Start paying attention to the way things are designed. Posters were a great learning ground for me. They still are. What they didn’t teach me in school I learned designing posters. Which was a lot. And I’m not done. So yeah, start paying more attention to design. If you really like posters buy a book on posters, keep it open as you work. Ask yourself how the person fit 100 band names on a poster and still made it look good. I’ve had to do that several times when I’m stumped. Try to stick with one font. The most important information is the headlining band and then the openers and then the date and finally the venue.

Even though I highly recommend paying more attention to design...try to avoid stealing someone’s style.  Especially if they're still alive.  Not that you are now, but it’s a pitfall that everyone seems to fall in to at some point. It’s like being a Jedi and having to decide over wearing leather pants and being evil or wearing a cotton robe and being good. Having your own style takes some time but pays off in spades. Do you want your band to be referred to as another band that sounds like (insert popular band name..I dunno...) Nirvana? Or do you want your band to sound like Booster?

Get to know your computer. Without the computer I’d be too lazy to design posters. Whether you dig photoshop or illustrator, learn to use them. It’ll save you time and make life easier when you hafta print your posters or deal with clients. It makes you more valuable as a designer if you know your shit and can give someone a file and all they hafta do is print it out.  People will pass your ass up if you don't know what you're doing.  They'll hire someone who may not be the world's greatest artist, but is computer savvy.

Last thing more work. The more you do the more people know about you and/or your band.

There’s no magic door for any of this. It all takes time. I’ve been doing posters for 7-8 years and I feel like I’m only scratching the surface. It’s a journey.

I hope that helped. I drank too much coffee today.


On 4/6/08 5:38 AM, "Sean Kemp" wrote: Hey Brian I am a musician, here in Adelaide, and starting to get some poster art out there, Wanted to send you a sample of what i've been doing, and wanting to know if you had any tips? I'm mostly doing Band Bill Art for my own band, ' Booster '. Sean Adelaide, Australia

1 comment:

darth wegner said...

Really liked that letter. Kinda helped me aswell. I've always been ok with a marker in my hand but never really got around to practice and really learn basic stuff as anatomy and perspective and shit.
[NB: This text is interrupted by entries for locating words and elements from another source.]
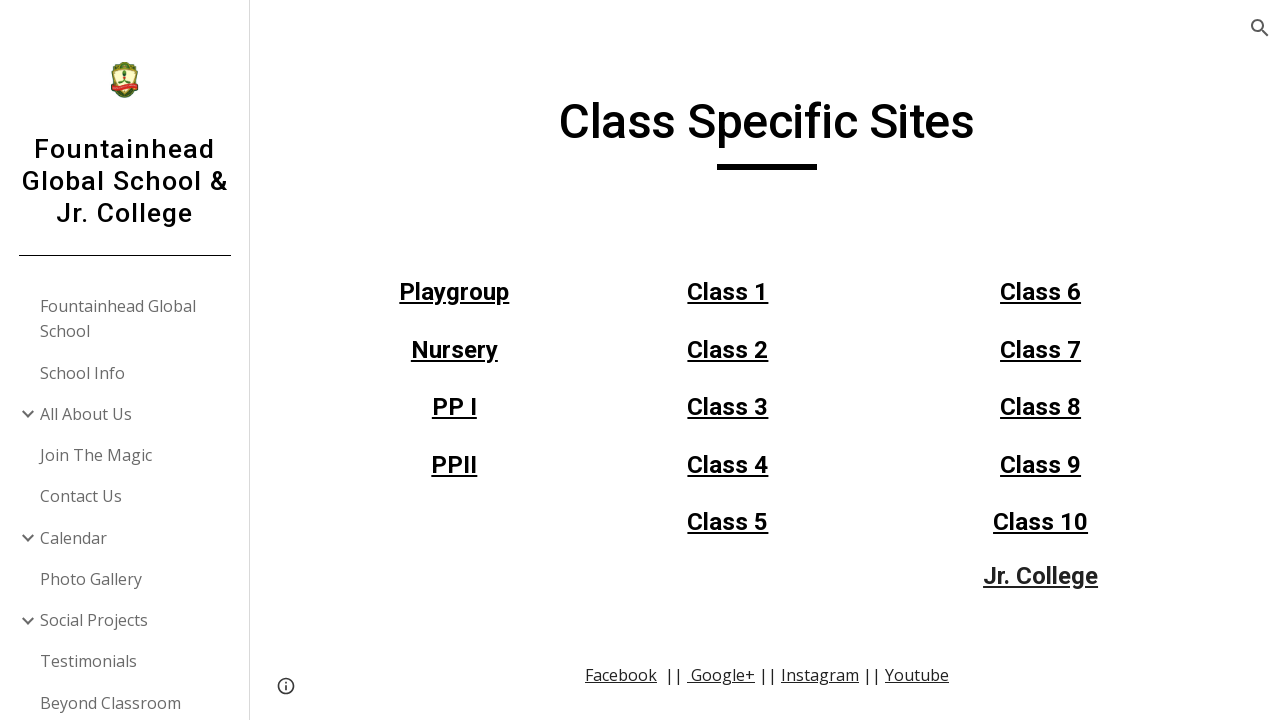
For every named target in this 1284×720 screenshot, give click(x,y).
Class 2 (727, 350)
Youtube (917, 675)
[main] (767, 131)
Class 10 (1040, 522)
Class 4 (727, 465)
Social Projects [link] (94, 620)
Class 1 (727, 292)
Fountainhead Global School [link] (118, 318)
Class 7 (1040, 350)
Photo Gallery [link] (91, 579)
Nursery (454, 350)
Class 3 (727, 407)
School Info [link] (82, 373)
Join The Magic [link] (96, 455)
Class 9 (1040, 465)
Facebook (621, 675)
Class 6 (1040, 292)
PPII (454, 465)
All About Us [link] (86, 414)
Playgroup (454, 292)
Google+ (721, 675)
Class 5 (727, 522)
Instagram (820, 675)
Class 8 (1040, 407)
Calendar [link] (73, 538)
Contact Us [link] (81, 496)
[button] (1260, 28)
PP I (454, 407)
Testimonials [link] (88, 661)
But when i got an interest in rock poster design/art i decided to do something about it.
Your letter gave answer to most of the questions I've been thinking about.

Feel free to visit my website if you've got time to kill.
(hint click the picture)
ps: I know i kinda stole the behind the scenes from your blog but as Bob Dylan once said: "Amateurs borrow, Pros Steal" ;) Don't like it? let me know. And by the way thanks for being an inspiration.